EXOME SEQUENCING MACHINES: ILLUMINA

robotic hand with DNA in a tube
The coding region (i.e. the part of the DNA which encodes for proteins, commonly known as exome) represents just 2% of the entire human genome, but it harbours more than 85% of all disease-causing mutations in humans. Exome sequencing is therefore the best and most cost-effective approach to investigate genetic diseases, especially where the cause (i.e. the gene) has not been discovered yet.

There is a bunch of companies producing sequencers capable to perform exome sequencing. Each machine comes with a list of add-on kits and services for (1) preparing the sequencing library (2) doing target enrichment and (3) performing the bioinformatic analysis of the data. 

Today the leader in this field is probably Illumina, but strong rivals such as Life Technologies, Pacbio RS, Complete Genomics ad others are also offering state of the art technology.

Illumina offers three different models of sequencers and three different enrichment kits. Choosing the optimal solution is largely depending on the purpose of testing (research vs clinic) and on the number of samples that need to be tested (research labs typically need machines with a higher output, whereas diagnostic labs are usually OK with a basis output level).

To sequence from dozens to hundreds of exomes per run, Illumina recommends to go for its flagship sequencer, the mighty HiSeq 2500 System; to sequence up to 12 exomes per run, the NextSeq 500 Sequencing System, presented as the first "high-throughput desktop" sequencer, is your machine. If you own a small diagnostic lab and need to run just one exome at a time (but maybe several multi-gene panels), then you could opt fot the smaller MiSeq

To perform exome sequencing Illumina offers three different enrichment and sequencing kits which can be used on all of its three sequencers. For clinical purposes there is the TrueSightTM One kit, which covers the coding region of 4,813 disease-associated genes selected from HGMD, OMIM and GeneTest.org. In total this kit covers about 12 millions of bases (12 Mb). For research purposes there are two additional kits: the Nextera Rapid Capture Exome and the Nextera Rapid Capture Extended Exome. These two kits are designed to cover 37 Mb from coding exons and 62 Mb from coding exons plus regulatory regions respectively. These kits are covering the majority of sequences contained in major databases like RefSeq, ENSEMBL and GENCODE among others. For any of these three kits the quantity of needed DNA is really low (50 ng per sample are enough) and the total preparation time is reported to be as low as 30 hours for up to 96 samples. 

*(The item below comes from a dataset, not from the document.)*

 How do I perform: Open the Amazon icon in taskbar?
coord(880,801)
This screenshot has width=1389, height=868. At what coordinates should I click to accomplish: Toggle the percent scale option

Illumina's offer is then completed with tools for the bioinformatic analysis. These tools are organized in apps, which are accessible on a highly secured "cloud" system, called BaseSpace. For variant calling the Burrows-Wheeler Aligner and Genome Analysis Toolkit (BWA/GATK) method and the Illumina Isaac pipeline generate FASTQ data to produce results in VCF format. The Illumina Annotation Service finally makes these data usable also for non-bioinformaticians. To dive in an even deeper level of analysis, Illumina also offers the possibility to filter variants and analyze them based on the clinical/phenotipic information. The tools that allows this step is called NextBio Research and for academic, government or non-profit institution is also available in a free version.